**WHAT TO PRODUCE:** Please keep to the lines below from the one with "2018年6月 (1010, 718)" through the one with "Chak 113 North, Sargodha (247, 1672)", and restate them word for word, ends included.

[Dataset records]

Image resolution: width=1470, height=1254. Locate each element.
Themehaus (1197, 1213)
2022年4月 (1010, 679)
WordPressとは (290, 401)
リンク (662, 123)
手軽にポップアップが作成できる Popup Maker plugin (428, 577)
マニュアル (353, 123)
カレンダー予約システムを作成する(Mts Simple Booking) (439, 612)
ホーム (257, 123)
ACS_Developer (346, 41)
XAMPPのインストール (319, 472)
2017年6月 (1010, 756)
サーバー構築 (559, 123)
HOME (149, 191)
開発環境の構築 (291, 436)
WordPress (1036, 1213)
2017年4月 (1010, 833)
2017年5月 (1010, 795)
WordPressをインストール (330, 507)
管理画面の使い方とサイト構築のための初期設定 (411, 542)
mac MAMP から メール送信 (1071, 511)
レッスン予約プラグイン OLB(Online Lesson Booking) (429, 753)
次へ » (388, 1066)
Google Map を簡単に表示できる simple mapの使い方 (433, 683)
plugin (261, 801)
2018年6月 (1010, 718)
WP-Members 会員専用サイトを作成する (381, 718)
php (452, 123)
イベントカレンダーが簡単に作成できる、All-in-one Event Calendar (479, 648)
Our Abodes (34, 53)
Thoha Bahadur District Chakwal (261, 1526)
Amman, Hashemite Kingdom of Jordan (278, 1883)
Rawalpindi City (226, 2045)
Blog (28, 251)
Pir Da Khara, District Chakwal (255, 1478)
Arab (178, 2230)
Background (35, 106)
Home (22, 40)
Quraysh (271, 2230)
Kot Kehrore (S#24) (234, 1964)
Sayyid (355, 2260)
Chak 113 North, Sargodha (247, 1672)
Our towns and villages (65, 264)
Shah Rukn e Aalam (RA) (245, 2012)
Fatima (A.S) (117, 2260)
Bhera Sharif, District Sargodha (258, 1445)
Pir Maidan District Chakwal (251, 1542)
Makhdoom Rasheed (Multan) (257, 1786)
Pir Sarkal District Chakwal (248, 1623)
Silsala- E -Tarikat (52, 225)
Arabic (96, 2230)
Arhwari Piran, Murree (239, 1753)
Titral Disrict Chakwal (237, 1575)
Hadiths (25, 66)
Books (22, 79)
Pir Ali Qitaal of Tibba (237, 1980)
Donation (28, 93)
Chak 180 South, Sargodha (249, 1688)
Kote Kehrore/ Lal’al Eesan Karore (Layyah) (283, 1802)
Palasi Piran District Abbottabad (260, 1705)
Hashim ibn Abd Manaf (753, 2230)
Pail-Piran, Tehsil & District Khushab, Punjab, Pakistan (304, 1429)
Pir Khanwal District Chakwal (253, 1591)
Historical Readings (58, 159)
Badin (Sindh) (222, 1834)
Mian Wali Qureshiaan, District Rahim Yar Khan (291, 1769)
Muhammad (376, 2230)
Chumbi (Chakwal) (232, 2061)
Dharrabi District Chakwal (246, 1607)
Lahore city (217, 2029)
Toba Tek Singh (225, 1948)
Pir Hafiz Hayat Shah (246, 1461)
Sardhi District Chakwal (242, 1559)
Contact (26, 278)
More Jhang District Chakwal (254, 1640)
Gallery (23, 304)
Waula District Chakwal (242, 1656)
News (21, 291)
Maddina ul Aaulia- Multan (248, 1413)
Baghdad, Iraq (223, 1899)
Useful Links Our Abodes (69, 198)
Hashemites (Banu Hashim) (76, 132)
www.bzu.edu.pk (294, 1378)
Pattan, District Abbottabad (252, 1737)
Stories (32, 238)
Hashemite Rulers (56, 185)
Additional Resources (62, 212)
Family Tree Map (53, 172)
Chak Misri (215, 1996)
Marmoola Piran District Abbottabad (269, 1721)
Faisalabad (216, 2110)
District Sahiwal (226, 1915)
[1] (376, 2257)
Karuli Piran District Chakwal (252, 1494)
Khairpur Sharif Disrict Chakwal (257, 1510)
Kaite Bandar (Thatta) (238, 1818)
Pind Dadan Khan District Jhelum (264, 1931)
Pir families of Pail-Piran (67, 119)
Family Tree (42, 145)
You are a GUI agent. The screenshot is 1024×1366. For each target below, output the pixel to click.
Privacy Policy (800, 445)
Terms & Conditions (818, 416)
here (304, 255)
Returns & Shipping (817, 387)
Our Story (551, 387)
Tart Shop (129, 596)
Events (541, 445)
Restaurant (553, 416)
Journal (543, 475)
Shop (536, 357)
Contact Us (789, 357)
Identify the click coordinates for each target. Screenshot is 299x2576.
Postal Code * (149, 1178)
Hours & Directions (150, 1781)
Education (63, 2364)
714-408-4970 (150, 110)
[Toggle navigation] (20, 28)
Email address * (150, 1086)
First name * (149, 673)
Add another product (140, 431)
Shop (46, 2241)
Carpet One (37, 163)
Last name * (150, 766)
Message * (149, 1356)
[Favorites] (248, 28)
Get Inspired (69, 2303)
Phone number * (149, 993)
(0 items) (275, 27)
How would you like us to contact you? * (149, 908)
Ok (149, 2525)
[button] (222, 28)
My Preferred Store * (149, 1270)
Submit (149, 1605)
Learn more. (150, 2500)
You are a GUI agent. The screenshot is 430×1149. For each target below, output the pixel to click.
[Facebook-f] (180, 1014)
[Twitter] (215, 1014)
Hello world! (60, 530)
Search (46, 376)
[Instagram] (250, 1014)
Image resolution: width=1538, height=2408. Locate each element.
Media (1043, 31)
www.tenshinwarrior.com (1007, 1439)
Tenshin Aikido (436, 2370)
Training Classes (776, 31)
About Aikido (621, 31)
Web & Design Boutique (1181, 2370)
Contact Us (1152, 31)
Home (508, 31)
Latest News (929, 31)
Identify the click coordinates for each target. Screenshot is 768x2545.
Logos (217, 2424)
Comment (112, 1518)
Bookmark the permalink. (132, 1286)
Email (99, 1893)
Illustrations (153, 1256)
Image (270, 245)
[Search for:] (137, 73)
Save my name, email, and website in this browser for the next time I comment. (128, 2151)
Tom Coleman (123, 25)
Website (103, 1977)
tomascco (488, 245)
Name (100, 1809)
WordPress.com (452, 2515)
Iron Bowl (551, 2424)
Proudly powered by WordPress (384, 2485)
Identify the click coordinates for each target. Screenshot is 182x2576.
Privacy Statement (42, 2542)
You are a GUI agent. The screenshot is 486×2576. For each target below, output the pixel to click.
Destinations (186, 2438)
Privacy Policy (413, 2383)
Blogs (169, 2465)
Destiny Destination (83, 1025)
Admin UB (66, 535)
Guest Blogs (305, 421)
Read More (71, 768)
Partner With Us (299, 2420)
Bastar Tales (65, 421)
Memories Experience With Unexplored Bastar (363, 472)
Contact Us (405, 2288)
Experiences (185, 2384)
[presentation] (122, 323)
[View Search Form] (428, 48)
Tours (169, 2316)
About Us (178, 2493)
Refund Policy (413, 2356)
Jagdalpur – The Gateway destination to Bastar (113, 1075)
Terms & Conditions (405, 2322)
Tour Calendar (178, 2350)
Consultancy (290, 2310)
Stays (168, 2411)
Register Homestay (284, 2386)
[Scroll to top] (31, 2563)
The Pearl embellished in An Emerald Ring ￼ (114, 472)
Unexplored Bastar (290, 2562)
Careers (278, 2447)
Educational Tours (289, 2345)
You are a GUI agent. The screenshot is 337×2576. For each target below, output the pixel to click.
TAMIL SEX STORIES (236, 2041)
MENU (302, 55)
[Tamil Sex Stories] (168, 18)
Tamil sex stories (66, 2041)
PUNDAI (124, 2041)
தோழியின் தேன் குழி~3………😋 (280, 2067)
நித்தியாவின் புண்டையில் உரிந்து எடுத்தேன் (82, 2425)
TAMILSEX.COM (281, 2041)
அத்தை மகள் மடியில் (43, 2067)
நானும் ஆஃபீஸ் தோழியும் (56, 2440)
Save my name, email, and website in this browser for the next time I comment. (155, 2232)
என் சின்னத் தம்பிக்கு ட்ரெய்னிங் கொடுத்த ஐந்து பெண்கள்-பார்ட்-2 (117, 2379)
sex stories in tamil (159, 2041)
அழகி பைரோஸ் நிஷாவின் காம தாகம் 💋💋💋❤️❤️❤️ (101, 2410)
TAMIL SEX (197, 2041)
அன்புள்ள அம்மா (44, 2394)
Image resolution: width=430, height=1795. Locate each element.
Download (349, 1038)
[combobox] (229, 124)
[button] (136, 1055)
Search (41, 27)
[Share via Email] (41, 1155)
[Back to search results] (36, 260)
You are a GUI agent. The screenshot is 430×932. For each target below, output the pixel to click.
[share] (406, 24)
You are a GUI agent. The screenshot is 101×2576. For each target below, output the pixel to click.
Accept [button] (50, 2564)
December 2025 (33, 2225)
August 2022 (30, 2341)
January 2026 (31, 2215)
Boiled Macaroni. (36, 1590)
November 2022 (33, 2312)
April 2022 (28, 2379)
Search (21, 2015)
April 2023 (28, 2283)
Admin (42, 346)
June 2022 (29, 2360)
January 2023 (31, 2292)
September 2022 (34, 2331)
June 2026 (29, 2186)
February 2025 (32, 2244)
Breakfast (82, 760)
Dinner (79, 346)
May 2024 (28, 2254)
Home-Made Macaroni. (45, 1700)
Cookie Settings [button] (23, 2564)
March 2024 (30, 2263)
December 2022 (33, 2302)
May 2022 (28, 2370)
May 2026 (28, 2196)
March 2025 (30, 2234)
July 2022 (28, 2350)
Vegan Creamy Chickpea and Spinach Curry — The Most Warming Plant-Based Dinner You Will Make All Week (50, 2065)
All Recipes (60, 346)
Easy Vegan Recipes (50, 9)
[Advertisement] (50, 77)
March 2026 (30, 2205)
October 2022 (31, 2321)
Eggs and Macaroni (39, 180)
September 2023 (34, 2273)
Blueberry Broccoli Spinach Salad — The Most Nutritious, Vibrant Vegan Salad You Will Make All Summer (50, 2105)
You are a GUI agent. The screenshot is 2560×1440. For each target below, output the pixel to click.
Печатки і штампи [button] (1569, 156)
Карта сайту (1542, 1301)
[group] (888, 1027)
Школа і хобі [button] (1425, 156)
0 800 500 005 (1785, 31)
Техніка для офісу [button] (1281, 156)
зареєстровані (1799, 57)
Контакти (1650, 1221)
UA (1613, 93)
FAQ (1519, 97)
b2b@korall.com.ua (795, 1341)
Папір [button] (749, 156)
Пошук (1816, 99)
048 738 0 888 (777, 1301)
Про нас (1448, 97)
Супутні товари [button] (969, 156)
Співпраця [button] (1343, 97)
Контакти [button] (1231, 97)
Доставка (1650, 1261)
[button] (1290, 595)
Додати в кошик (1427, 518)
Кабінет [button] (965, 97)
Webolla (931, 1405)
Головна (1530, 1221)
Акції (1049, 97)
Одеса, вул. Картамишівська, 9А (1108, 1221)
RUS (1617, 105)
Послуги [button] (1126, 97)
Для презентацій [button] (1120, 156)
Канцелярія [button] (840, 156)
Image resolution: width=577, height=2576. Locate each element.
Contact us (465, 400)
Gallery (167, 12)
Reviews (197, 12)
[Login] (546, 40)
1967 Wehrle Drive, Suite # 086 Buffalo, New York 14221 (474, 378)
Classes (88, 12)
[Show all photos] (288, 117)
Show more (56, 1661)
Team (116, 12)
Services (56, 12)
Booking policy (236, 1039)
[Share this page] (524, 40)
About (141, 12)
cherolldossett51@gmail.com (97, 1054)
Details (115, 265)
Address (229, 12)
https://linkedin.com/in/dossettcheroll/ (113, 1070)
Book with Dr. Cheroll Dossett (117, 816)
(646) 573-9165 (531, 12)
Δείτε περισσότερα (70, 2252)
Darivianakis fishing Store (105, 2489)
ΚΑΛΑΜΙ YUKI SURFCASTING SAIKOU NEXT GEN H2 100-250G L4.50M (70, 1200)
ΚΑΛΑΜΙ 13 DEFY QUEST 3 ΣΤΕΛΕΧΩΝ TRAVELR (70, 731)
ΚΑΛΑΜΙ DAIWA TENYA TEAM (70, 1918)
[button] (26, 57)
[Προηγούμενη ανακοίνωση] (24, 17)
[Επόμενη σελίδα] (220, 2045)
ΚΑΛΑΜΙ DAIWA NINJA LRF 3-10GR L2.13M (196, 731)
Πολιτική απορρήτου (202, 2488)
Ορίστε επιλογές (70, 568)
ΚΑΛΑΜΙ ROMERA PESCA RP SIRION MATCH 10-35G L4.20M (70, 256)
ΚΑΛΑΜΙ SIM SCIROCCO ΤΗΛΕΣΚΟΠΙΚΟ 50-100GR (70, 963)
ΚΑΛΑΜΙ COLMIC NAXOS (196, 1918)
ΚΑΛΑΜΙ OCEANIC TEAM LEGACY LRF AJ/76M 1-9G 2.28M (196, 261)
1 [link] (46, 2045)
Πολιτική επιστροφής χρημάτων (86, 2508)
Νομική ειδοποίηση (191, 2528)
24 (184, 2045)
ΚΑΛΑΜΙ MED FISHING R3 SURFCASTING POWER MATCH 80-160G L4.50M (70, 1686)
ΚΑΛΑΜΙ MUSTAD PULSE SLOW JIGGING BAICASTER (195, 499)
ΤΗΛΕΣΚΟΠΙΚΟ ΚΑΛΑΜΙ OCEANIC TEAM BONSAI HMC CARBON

**SOLUTION TO THIS EXERCISE:**
2018年6月 (1010, 718)
WP-Members 会員専用サイトを作成する (381, 718)
php (452, 123)
イベントカレンダーが簡単に作成できる、All-in-one Event Calendar (479, 648)
Our Abodes (34, 53)
Thoha Bahadur District Chakwal (261, 1526)
Amman, Hashemite Kingdom of Jordan (278, 1883)
Rawalpindi City (226, 2045)
Blog (28, 251)
Pir Da Khara, District Chakwal (255, 1478)
Arab (178, 2230)
Background (35, 106)
Home (22, 40)
Quraysh (271, 2230)
Kot Kehrore (S#24) (234, 1964)
Sayyid (355, 2260)
Chak 113 North, Sargodha (247, 1672)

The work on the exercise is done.